FBXW7 missense mutations in T-ALL promote MYC stability and leukemia-initiating cell activity.
Major finding: FBXW7 missense mutations in T-ALL promote MYC stability and leukemia-initiating cell activity.
Concept: MYC occupancy at the promoters of NOTCH1 target genes enhances transcriptional activation.
Impact: BET bromodomain inhibitors that inhibit MYC may target leukemia-initiating cells and suppress T-ALL.

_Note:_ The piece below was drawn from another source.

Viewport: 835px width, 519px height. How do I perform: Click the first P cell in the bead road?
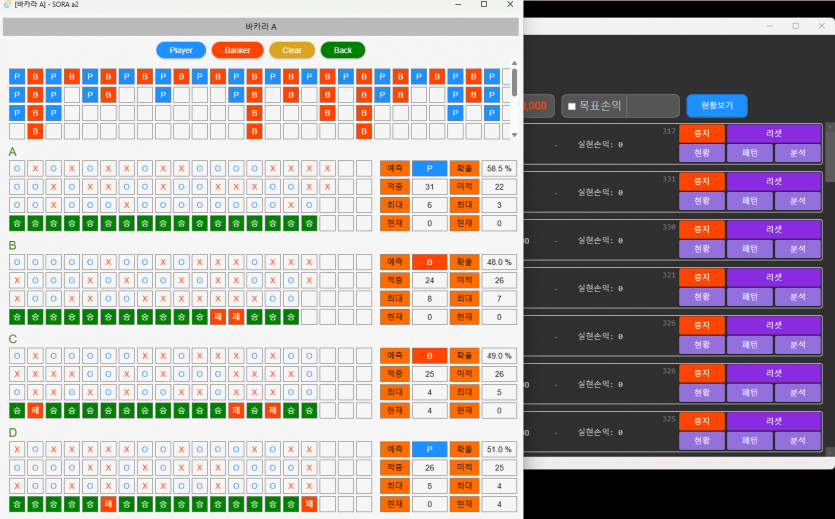coord(17,77)
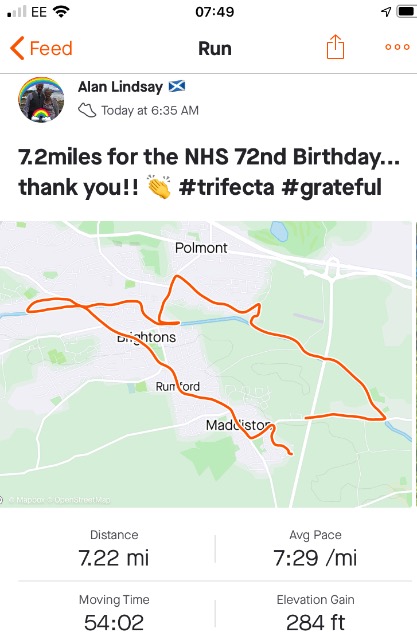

Heterozygous missense mutations in the gene encoding the ubiquitin ligase F-box and WD repeat domain containing 7 (FBXW7) are found in approximately 20% of T-cell acute lymphoblastic leukemias (T-ALL) and frequently co-occur with activating NOTCH1 mutations. To evaluate the role of FBXW7 missense mutations in leukemogenesis, King and colleagues conditionally expressed the most common FBXW7 mutation in the mouse hematopoietic system. Fbxw7-mutant hematopoietic stem cells showed an increased capacity for self-renewal in association with significantly higher protein levels of MYC, a known FBXW7 substrate and oncogenic driver of T-ALL. In vitro assays showed that the FBXW7 missense mutation prevents FBXW7 from binding and ubiquitinating MYC and thus increases MYC stability. Although the heterozygous Fbxw7 mutation alone was not sufficient to induce leukemia, expression of the Fbxw7 mutant significantly accelerated T-ALL induced by mutational activation of Notch1. Fbxw7 mutation led to a more than 10-fold increase in the frequency of leukemia-initiating cells (LIC), which were distinguished by high MYC protein levels and a MYC-driven gene expression signature. LICs in Notch1-driven T-ALL were also dependent on MYC for survival, suggesting that use of pharmacologic agents that suppress MYC expression might target T-ALL LICs. Indeed, BET bromodomain inhibitors blocked the growth of all human T-ALL cell lines tested and significantly slowed T-ALL progression in vivo. RNA and chromatin immunoprecipitation sequencing showed that almost half of NOTCH1 target gene promoters are occupied by MYC and that MYC occupancy is associated with significantly higher NOTCH1 target gene expression. These findings suggest a model in which stabilization of MYC in the context of FBXW7 missense mutation cooperates with activated NOTCH1 to increase the expression of leukemogenic genes and provide a rationale for clinical evaluation of BET bromodomain inhibitors in T-ALL.